Allow Ample time. Allow two to three months to plan the next budget. If the association’s fiscal year begins Jan. 1, start preparing in September. Check the governing documents to determine when the budget has to be approved and work backward on the calendar to set preliminary deadlines.
Does the budget have to be approved by all homeowners or just the board? If a general membership meeting is required, the board must plan ahead so proper notification is given. Governing documents and some states may require at least a 30-day notice of an assessment increase.
Do your homework. Ideally, the manager or treasurer has been tracking trends in expenditures throughout the year. In addition to reviewing past bills, a quick review of contracts can help the board develop more accurate projections of increased expenses for the coming year.
Most existing associations develop budgets based on historical trends. They begin with last year’s budget and expenses and adjust for the coming year. We always recommend a line-by-line review. You need to justify every line that’s in there because it prepares board members to answer homeowners’ questions.
Assume nothing. In doing this, we sometimes find that associations are paying for street lights or traffic lights that the developer never transferred to the municipality, and the association has been paying for them in some cases for many years. Using the historical trends budget, you would never find that.
Set realistic fees. Base assessments on the actual needs of the community. Board members often shy away from raising assessments for fear of alienating their neighbors.
Frequently, boards make the mistake of first determining the amount of assessments then trying to make the budget work with that amount of revenue. The fear and danger in doing this is you can be shortchanging your residents and the actual needs of the association. It really doesn’t speak to the fiduciary duty of the board to budget effectively for the proper operation and maintenance of the community. The board should establish the expense side first, including MONTHLY RESERVE CONTRIBUTIONS, then reconcile the income to those expenses.

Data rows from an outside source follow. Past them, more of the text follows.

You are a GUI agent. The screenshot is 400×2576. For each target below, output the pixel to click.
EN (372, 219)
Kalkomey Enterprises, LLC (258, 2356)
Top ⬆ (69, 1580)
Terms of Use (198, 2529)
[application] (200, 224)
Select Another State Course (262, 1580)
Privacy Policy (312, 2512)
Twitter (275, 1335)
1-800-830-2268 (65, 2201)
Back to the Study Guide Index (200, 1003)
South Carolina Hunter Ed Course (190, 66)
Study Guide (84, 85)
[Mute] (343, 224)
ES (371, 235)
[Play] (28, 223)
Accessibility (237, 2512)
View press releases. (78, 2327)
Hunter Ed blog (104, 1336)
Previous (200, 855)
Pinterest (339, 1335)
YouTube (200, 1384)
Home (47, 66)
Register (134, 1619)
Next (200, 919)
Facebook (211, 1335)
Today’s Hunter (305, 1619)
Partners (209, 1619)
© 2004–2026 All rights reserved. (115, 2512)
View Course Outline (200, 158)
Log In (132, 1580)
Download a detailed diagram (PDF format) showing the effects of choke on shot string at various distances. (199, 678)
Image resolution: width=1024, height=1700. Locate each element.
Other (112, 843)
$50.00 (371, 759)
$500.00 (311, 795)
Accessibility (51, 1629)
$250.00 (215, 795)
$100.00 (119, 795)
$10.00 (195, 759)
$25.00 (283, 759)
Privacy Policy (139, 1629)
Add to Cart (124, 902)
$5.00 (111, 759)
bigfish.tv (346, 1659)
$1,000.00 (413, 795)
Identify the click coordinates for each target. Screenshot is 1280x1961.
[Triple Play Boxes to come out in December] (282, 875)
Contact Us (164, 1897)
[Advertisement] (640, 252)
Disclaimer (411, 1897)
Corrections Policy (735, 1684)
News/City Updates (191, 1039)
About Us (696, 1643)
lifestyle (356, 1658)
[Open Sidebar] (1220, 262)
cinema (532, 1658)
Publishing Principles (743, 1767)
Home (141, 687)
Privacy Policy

Another mistake is simply adding 5% to every line item in this years budget. Without the proper research, the board can be leaving itself with few options when unexpected expenses pop up later.
Establish priorities. One way to prioritize is to list expenses in three categories: Those the board must include because they are required by state law or the governing documents; those that the board needs to add to maintain property values or ensure the health and safety of residents; and those for projects the board would like to do.
By categorizing projects, the discretionary items are forced to compete against each other. It’s a way to eliminate nonessential suggestions that people make.
Some associations are forced to make severe spending cuts because they are having difficulty collecting assessments. Find areas to cut that won’t cause harm over the long term. For example, the board can reduce the hours or the days that the pool is open with minimal impact, but postponing maintenance could invite long-term problems.
Don’t skip annual reserve fund contributions. The association’s annual reserve contribution should be treated as a “must-do” item. “often boards, when looking to cut back, will turn to the reserves, That’s a fatal mistake, especially in older communities where the need for repairs is only going to get greater. If the association has has a recent reserve analysis, it should recommend how much should be saved in reserves and how much should be allotted for capital improvements.
Keep homeowners informed. As with most aspects of association governance, communication is essential. Solicit homeowners’ ideas at the outset through a survey or at a public meeting. Update them once a draft budget has been developed. And, don’t forget to explain it all again once the final version has been approved.
Be flexible. Finally, remember that sometimes even the best plans change. The budget is really a road map, sometimes you have to take a detour.